┌──

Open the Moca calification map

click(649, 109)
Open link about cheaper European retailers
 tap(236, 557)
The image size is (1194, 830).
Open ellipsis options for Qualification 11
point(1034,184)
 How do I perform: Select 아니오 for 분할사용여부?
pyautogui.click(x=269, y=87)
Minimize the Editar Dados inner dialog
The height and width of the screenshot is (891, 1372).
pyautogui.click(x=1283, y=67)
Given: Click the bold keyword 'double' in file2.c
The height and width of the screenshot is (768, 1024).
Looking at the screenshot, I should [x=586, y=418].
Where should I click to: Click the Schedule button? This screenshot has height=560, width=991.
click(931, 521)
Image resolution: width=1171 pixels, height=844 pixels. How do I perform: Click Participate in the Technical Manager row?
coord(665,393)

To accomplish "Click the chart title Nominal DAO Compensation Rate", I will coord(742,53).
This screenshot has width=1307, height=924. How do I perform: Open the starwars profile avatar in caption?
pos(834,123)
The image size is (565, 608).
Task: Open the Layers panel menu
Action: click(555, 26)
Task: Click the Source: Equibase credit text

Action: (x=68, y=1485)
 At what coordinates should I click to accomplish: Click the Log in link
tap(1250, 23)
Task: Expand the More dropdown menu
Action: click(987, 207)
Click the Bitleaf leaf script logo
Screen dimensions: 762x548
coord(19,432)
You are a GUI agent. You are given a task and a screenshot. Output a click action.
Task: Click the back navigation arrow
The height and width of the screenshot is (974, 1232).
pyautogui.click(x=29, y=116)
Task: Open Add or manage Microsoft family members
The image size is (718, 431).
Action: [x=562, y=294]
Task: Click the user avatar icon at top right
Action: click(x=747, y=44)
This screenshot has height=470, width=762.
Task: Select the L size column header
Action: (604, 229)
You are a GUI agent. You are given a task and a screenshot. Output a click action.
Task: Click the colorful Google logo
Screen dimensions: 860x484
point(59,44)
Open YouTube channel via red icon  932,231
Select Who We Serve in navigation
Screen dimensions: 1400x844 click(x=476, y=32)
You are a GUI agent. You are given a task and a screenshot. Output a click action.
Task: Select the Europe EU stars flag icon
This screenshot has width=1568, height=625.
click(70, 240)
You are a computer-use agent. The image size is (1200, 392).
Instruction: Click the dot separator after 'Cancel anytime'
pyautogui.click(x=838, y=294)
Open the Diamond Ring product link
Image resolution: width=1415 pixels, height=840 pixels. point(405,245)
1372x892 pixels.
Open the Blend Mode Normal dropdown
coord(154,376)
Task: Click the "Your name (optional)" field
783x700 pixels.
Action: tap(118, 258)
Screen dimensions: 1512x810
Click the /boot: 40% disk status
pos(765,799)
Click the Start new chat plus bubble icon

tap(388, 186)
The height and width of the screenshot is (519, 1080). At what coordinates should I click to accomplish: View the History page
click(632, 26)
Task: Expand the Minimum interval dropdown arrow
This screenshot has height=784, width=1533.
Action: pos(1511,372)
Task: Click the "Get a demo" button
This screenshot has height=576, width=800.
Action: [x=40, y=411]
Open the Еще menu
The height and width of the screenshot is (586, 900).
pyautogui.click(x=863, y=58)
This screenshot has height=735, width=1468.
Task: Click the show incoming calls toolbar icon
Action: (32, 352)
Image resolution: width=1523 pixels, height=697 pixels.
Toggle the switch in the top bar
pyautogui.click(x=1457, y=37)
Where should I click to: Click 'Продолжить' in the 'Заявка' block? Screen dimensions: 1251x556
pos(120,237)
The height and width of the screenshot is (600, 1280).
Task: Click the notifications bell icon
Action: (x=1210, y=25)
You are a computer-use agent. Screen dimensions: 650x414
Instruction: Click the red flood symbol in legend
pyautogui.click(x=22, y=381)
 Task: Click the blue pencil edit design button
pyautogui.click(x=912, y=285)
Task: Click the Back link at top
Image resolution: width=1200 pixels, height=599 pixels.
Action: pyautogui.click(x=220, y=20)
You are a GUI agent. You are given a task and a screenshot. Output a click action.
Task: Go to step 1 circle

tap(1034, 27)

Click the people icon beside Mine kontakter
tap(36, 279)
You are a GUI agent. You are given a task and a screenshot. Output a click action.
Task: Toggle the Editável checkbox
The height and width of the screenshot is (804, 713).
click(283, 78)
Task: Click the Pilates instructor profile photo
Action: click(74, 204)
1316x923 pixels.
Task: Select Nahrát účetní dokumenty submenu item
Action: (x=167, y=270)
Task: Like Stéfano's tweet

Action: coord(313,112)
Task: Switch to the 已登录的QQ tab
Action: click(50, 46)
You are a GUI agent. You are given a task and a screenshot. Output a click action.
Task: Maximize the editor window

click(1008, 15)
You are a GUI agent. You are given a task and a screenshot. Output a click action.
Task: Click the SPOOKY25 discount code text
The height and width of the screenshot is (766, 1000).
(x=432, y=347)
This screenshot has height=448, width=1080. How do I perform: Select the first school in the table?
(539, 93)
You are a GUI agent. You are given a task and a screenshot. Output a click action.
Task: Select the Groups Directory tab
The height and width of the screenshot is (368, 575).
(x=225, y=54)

└──

— Task description —
Look back at the records above. Repeat all of them exactly.

— Finished exercise —
Open the Moca calification map

click(649, 109)
Open link about cheaper European retailers
 tap(236, 557)
The image size is (1194, 830).
Open ellipsis options for Qualification 11
point(1034,184)
 How do I perform: Select 아니오 for 분할사용여부?
pyautogui.click(x=269, y=87)
Minimize the Editar Dados inner dialog
The height and width of the screenshot is (891, 1372).
pyautogui.click(x=1283, y=67)
Given: Click the bold keyword 'double' in file2.c
The height and width of the screenshot is (768, 1024).
Looking at the screenshot, I should [x=586, y=418].
Where should I click to: Click the Schedule button? This screenshot has height=560, width=991.
click(931, 521)
Image resolution: width=1171 pixels, height=844 pixels. How do I perform: Click Participate in the Technical Manager row?
coord(665,393)

To accomplish "Click the chart title Nominal DAO Compensation Rate", I will coord(742,53).
This screenshot has width=1307, height=924. How do I perform: Open the starwars profile avatar in caption?
pos(834,123)
The image size is (565, 608).
Task: Open the Layers panel menu
Action: click(555, 26)
Task: Click the Source: Equibase credit text

Action: (x=68, y=1485)
 At what coordinates should I click to accomplish: Click the Log in link
tap(1250, 23)
Task: Expand the More dropdown menu
Action: click(987, 207)
Click the Bitleaf leaf script logo
Screen dimensions: 762x548
coord(19,432)
You are a GUI agent. You are given a task and a screenshot. Output a click action.
Task: Click the back navigation arrow
The height and width of the screenshot is (974, 1232).
pyautogui.click(x=29, y=116)
Task: Open Add or manage Microsoft family members
The image size is (718, 431).
Action: [x=562, y=294]
Task: Click the user avatar icon at top right
Action: click(x=747, y=44)
This screenshot has height=470, width=762.
Task: Select the L size column header
Action: (604, 229)
You are a GUI agent. You are given a task and a screenshot. Output a click action.
Task: Click the colorful Google logo
Screen dimensions: 860x484
point(59,44)
Open YouTube channel via red icon  932,231
Select Who We Serve in navigation
Screen dimensions: 1400x844 click(x=476, y=32)
You are a GUI agent. You are given a task and a screenshot. Output a click action.
Task: Select the Europe EU stars flag icon
This screenshot has width=1568, height=625.
click(70, 240)
You are a computer-use agent. The image size is (1200, 392).
Instruction: Click the dot separator after 'Cancel anytime'
pyautogui.click(x=838, y=294)
Open the Diamond Ring product link
Image resolution: width=1415 pixels, height=840 pixels. point(405,245)
1372x892 pixels.
Open the Blend Mode Normal dropdown
coord(154,376)
Task: Click the "Your name (optional)" field
783x700 pixels.
Action: tap(118, 258)
Screen dimensions: 1512x810
Click the /boot: 40% disk status
pos(765,799)
Click the Start new chat plus bubble icon

tap(388, 186)
The height and width of the screenshot is (519, 1080). At what coordinates should I click to accomplish: View the History page
click(632, 26)
Task: Expand the Minimum interval dropdown arrow
This screenshot has height=784, width=1533.
Action: pos(1511,372)
Task: Click the "Get a demo" button
This screenshot has height=576, width=800.
Action: [x=40, y=411]
Open the Еще menu
The height and width of the screenshot is (586, 900).
pyautogui.click(x=863, y=58)
This screenshot has height=735, width=1468.
Task: Click the show incoming calls toolbar icon
Action: (32, 352)
Image resolution: width=1523 pixels, height=697 pixels.
Toggle the switch in the top bar
pyautogui.click(x=1457, y=37)
Where should I click to: Click 'Продолжить' in the 'Заявка' block? Screen dimensions: 1251x556
pos(120,237)
The height and width of the screenshot is (600, 1280).
Task: Click the notifications bell icon
Action: (x=1210, y=25)
You are a computer-use agent. Screen dimensions: 650x414
Instruction: Click the red flood symbol in legend
pyautogui.click(x=22, y=381)
 Task: Click the blue pencil edit design button
pyautogui.click(x=912, y=285)
Task: Click the Back link at top
Image resolution: width=1200 pixels, height=599 pixels.
Action: pyautogui.click(x=220, y=20)
You are a GUI agent. You are given a task and a screenshot. Output a click action.
Task: Go to step 1 circle

tap(1034, 27)

Click the people icon beside Mine kontakter
tap(36, 279)
You are a GUI agent. You are given a task and a screenshot. Output a click action.
Task: Toggle the Editável checkbox
The height and width of the screenshot is (804, 713).
click(283, 78)
Task: Click the Pilates instructor profile photo
Action: click(74, 204)
1316x923 pixels.
Task: Select Nahrát účetní dokumenty submenu item
Action: (x=167, y=270)
Task: Like Stéfano's tweet

Action: coord(313,112)
Task: Switch to the 已登录的QQ tab
Action: click(50, 46)
You are a GUI agent. You are given a task and a screenshot. Output a click action.
Task: Maximize the editor window

click(1008, 15)
You are a GUI agent. You are given a task and a screenshot. Output a click action.
Task: Click the SPOOKY25 discount code text
The height and width of the screenshot is (766, 1000).
(x=432, y=347)
This screenshot has height=448, width=1080. How do I perform: Select the first school in the table?
(539, 93)
You are a GUI agent. You are given a task and a screenshot. Output a click action.
Task: Select the Groups Directory tab
The height and width of the screenshot is (368, 575).
(x=225, y=54)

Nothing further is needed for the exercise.